Un anfitrión que sí siente el fútbol

  • Suiza espera a un público entregado en la jornada inaugural ante una República Checa muy tocada por las ausencias

Cincuenta y cuatro años después, Suiza volverá a sentir la emoción de alentar en casa a su selección durante una gran cita futbolística, en el encuentro inaugural de la Eurocopa 2008 que le enfrenta con la República Checa, uno de los probables animadores del torneo.

El partido se jugará a partir de las 18:00 horas, después de la ceremonia de apertura, en el St. Jakob Park, de Basilea, y en el marco del Grupo A de la cita continental. La última vez que Suiza fue anfitrión de un partido oficial de este calado fue en la final del Mundial de 1954.

La repentina pasión por el fútbol que existe entre la gente, algo olvidada en un país que tiene sus prioridades deportivas en los deportes de montaña, se demuestra en el hecho de que una mera rodilla no dio tanto que hablar desde 1985. Aquella vez, el héroe local, Pirmin Zurbriggen, debía recuperarse a contrarreloj de una operación de menisco para poder competir en el Mundial de esquí alpino.

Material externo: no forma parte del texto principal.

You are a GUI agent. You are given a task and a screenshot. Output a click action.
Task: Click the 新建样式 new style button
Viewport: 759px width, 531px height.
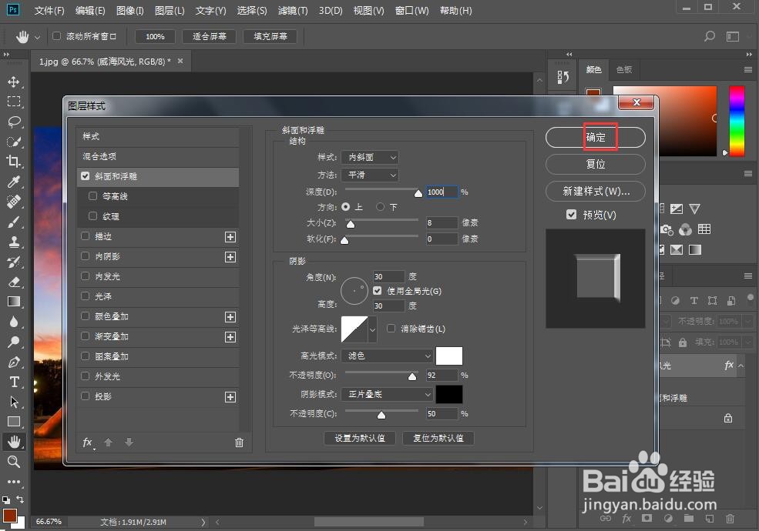tap(595, 191)
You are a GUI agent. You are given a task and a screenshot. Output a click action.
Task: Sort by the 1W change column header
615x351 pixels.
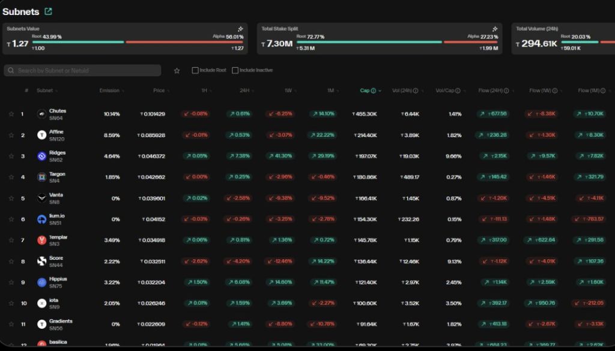pos(289,91)
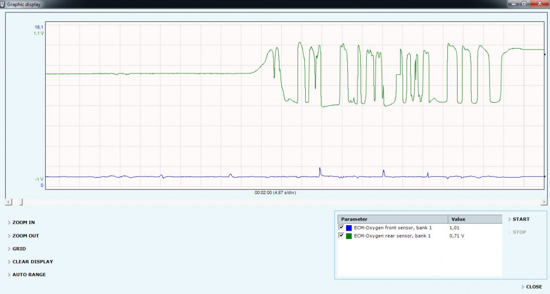550x294 pixels.
Task: Uncheck Oxygen front sensor bank 1 checkbox
Action: tap(341, 227)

En esta oportunidad, la articulación más escrutada es la de Patrick Müller, el central del Olympique de Lyon que forma parte de la columna vertebral del seleccionador Kuhn. El zaguero, de 31 años, es duda para jugar frente a Petr Cech y compañía. Sólo jugó un choque de competición para su club durante la última temporada –justamente en la primera jornada, en agosto– y él mismo admite no estar en el mismo estado físico de sus compañeros.

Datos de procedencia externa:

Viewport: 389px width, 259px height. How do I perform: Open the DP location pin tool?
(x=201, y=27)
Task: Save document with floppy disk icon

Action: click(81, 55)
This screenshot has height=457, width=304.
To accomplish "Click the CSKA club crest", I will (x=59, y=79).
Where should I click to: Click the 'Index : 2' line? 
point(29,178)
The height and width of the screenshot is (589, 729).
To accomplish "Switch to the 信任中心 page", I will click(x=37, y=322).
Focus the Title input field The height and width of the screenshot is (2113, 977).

Sin embargo, pudo disputar los dos últimos amistosos que disputaron los helvéticos: las victorias frente a Liechtenstein (3-0) y Eslovaquia (2-0), algo que tranquilizó un poco a Kuhn, que vio cómo en los amistosos anteriores, que tuvo que afrontar sin el defensor, la última línea de su equipo no daba ningún tipo de seguridad.

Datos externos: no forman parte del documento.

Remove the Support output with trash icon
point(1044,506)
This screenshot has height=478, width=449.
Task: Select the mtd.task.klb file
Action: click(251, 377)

El técnico dejó en manos del propio jugador la elección, aunque Müller no estuvo muy de acuerdo con el desafío. “Siempre es el seleccionador el que elige”, dijo el futbolista, al que le habían diagnosticado seis meses de recuperación tras operarse los ligamentos, tiempo que se cumple exactamente hoy.

Como contrapartida a una duda vital para el conjunto local, está la recuperación del centrocampista del Bayer Leverkusen Barnetta, una de las grandes figuras que tiene el equipo y que, casi como cábala, los hinchas locales relacionan también con el gran Zurbriggen, uno de los mejores esquiadores de la historia. En aquel 1985, Zurbriggen se recuperó a tiempo para ganar dos medallas de oro y una de plata para aupar a su país a lo más alto del medallero del Mundial.

Quien no quiere oír hablar de lesiones es la República Checa, que perdió a su gran estrella, Rosicky, poco antes de dar la lista definitiva de 23 jugadores. Para el debut, el veterano Karel Bruckner perdió otro soldado, Zdenek Pospech, aunque el defensor del Copenhague no es un titular habitual.

Misma suerte parecía que iba a correr el capitán Ujfalusi, pero el susto dado durante la semana quedó sólo en eso para tranquilidad del seleccionador. Dentro del búnker checo hay conciencia de que habrá que trabajar mucho para conseguir la victoria. “Suiza es muy peligrosa. Sabe cómo jugar muy bien al fútbol”, aseguró el portero Cech, la máxima figura de un equipo que debe olvidar el desastroso Mundial y reverdecer los laureles de la Eurocopa 2004.